Posel’s analysis was based on poverty measured on figures in 2000, which at the time regarded people as ‘poor’ when they live in a household where the income per person, per month, was less than R322. Today, the South African government’s National Planning Commission measures poverty at R418 a month, per person.
‘In 2006, approximately 64.3 per cent of all South Africans would have been poor had they relied only on income earned from employment,’ writes Posel, but ‘with the inclusion of social transfers, however, the extent of poverty falls by five percentage points, to 59.1 per cent.’
Because of the strong link between income, poverty and food security in households, it is hardly surprising, then, that the African Food Security Network’s (AFSUN’s) eleven-city SADC survey found that women-headed households tended to be the most food insecure, compared with nuclear, extended or male-headed households.

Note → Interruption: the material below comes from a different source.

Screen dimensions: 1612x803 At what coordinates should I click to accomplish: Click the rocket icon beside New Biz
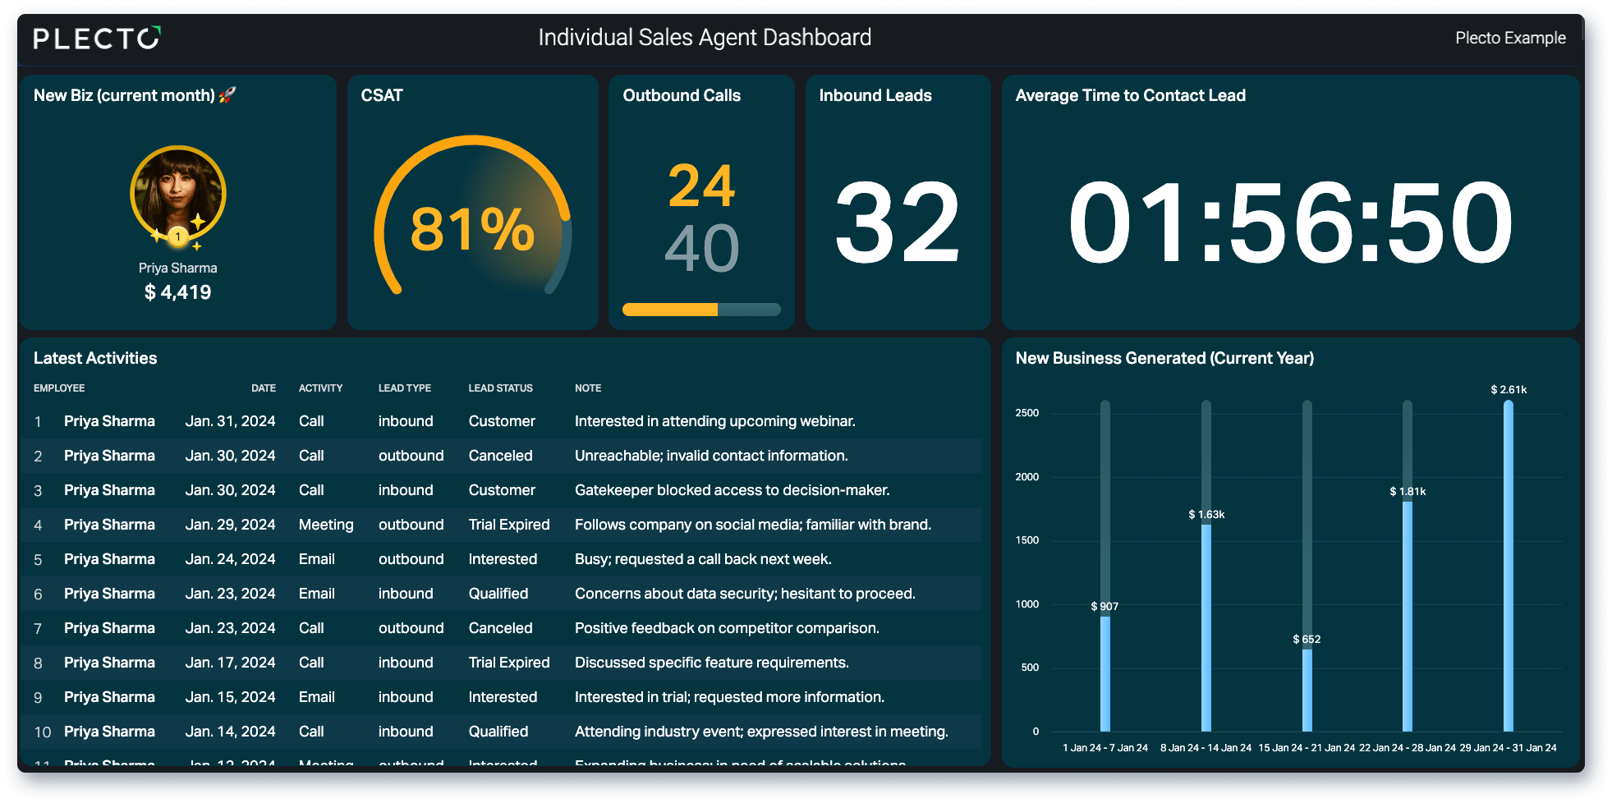tap(227, 95)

In her analysis of three Cape Town communities surveyed (Ocean View, Philippi and the neighbouring communities of Enkanini and Kuyasa), University of Cape Town geographer Dr Jane Battersby found something interesting: compared with other households at the same income level, women-centred households tend to be as food secure as ‘traditional’ nuclear families.
This is not just because women will allocate a bit more of the family budget to food than men will (women-centred homes put 30% of their documented income towards food, men-centred homes put 25% to food), according to Battersby.
But it could also have something to do with the fact that the division of labour around food is still largely traditional – meaning that women still tend to buy, prepare, serve up and grow the family’s food. In their control of the ebb and flow of household food supplies, women might tend to ‘buy more nutritious food staples, spend more time cooking them and allocate more equitably than in other household types’, says Battersby.